Which lines below mention "agent"? Pick each one out.

## Listed entries
::::::
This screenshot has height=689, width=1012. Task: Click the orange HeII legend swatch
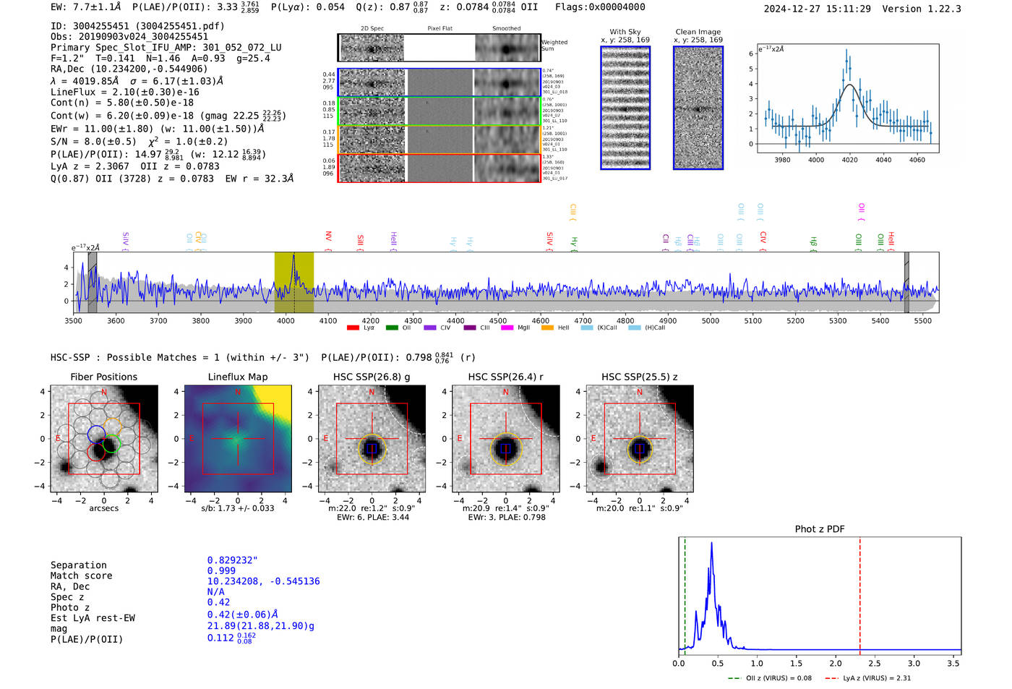(x=547, y=328)
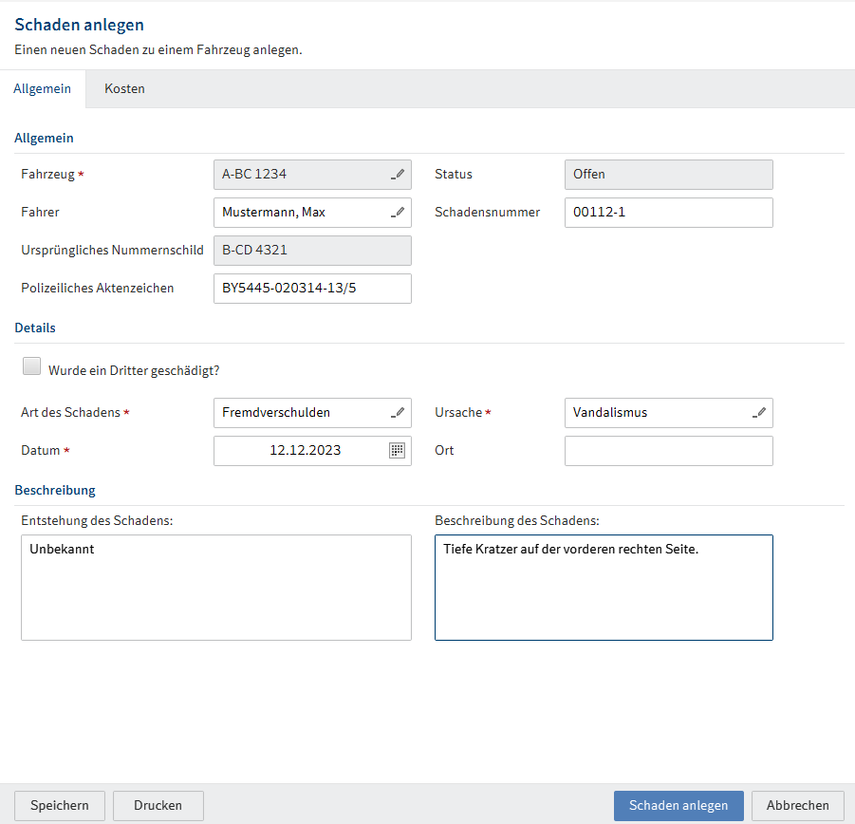Click the Polizeiliches Aktenzeichen input field
The height and width of the screenshot is (824, 855).
(x=312, y=289)
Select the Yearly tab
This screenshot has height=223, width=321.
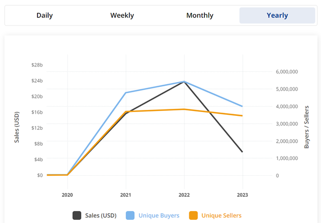coord(277,16)
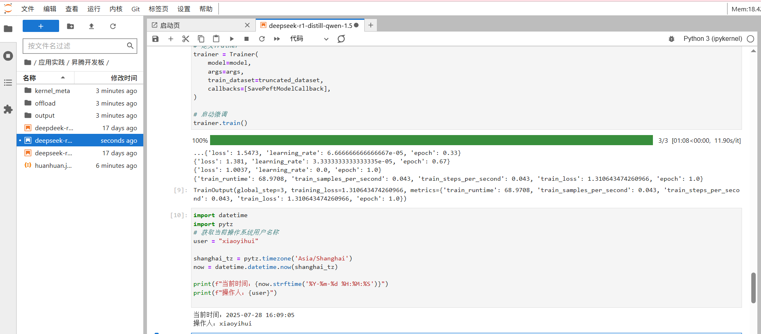
Task: Save the notebook with the disk icon
Action: tap(155, 39)
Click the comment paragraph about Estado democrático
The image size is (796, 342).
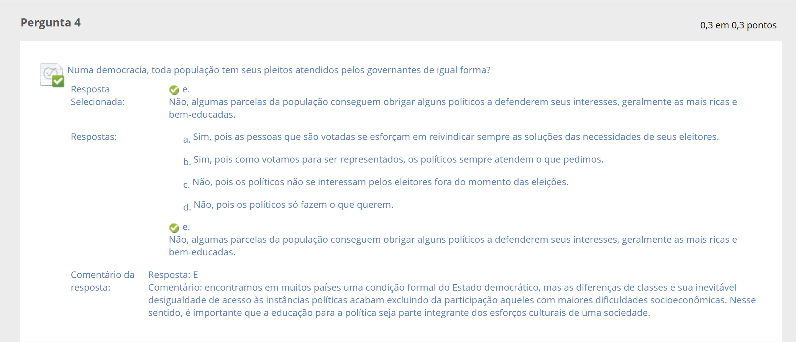click(x=452, y=300)
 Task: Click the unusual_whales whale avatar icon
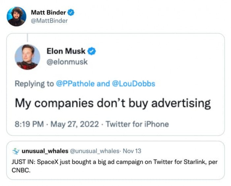pos(16,151)
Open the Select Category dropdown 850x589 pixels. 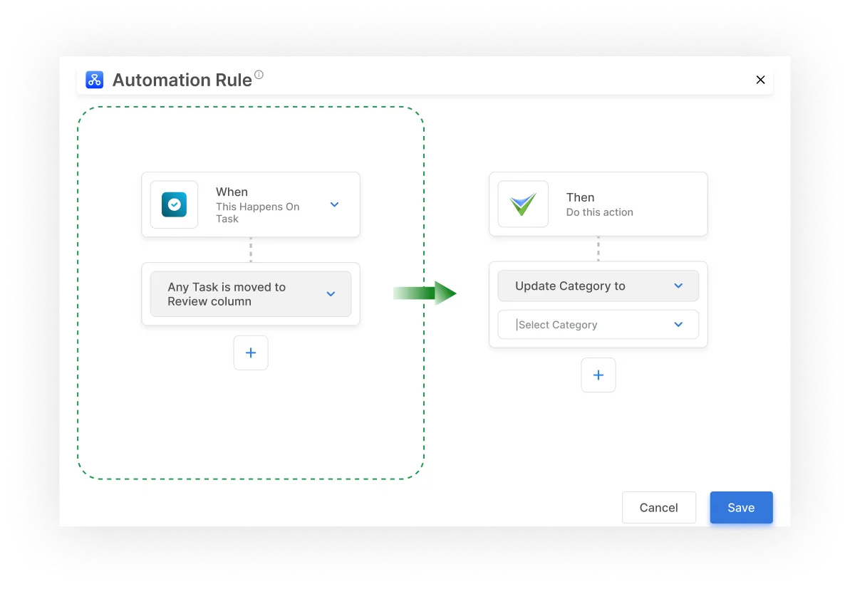coord(678,324)
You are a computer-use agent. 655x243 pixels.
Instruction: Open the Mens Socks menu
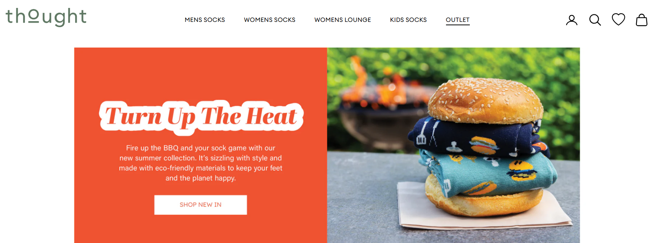tap(205, 20)
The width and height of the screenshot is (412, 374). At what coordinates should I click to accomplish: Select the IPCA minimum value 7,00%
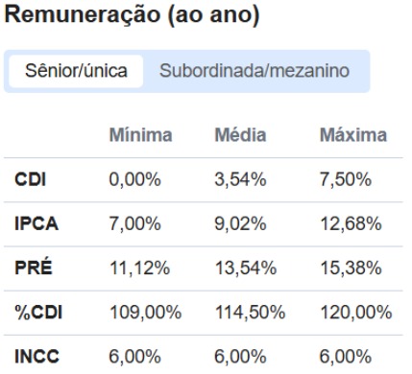134,223
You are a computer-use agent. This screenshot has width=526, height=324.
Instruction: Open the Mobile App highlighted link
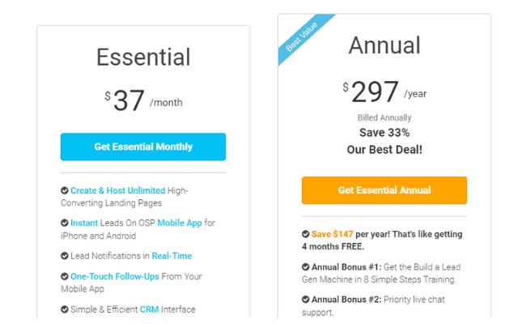pyautogui.click(x=180, y=223)
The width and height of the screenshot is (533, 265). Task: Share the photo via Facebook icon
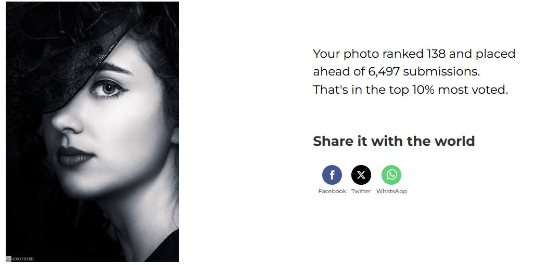pyautogui.click(x=332, y=175)
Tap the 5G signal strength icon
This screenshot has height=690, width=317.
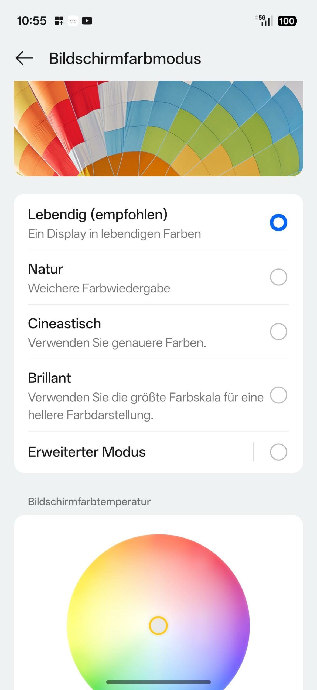click(264, 21)
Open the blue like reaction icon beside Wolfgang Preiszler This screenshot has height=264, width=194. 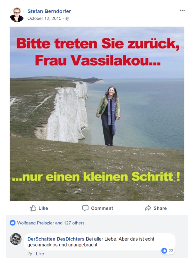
::::::
## Response for this exercise
You are a computer-use agent. 655x243 pixels.
You are a computer-use agent. This screenshot has width=526, height=324.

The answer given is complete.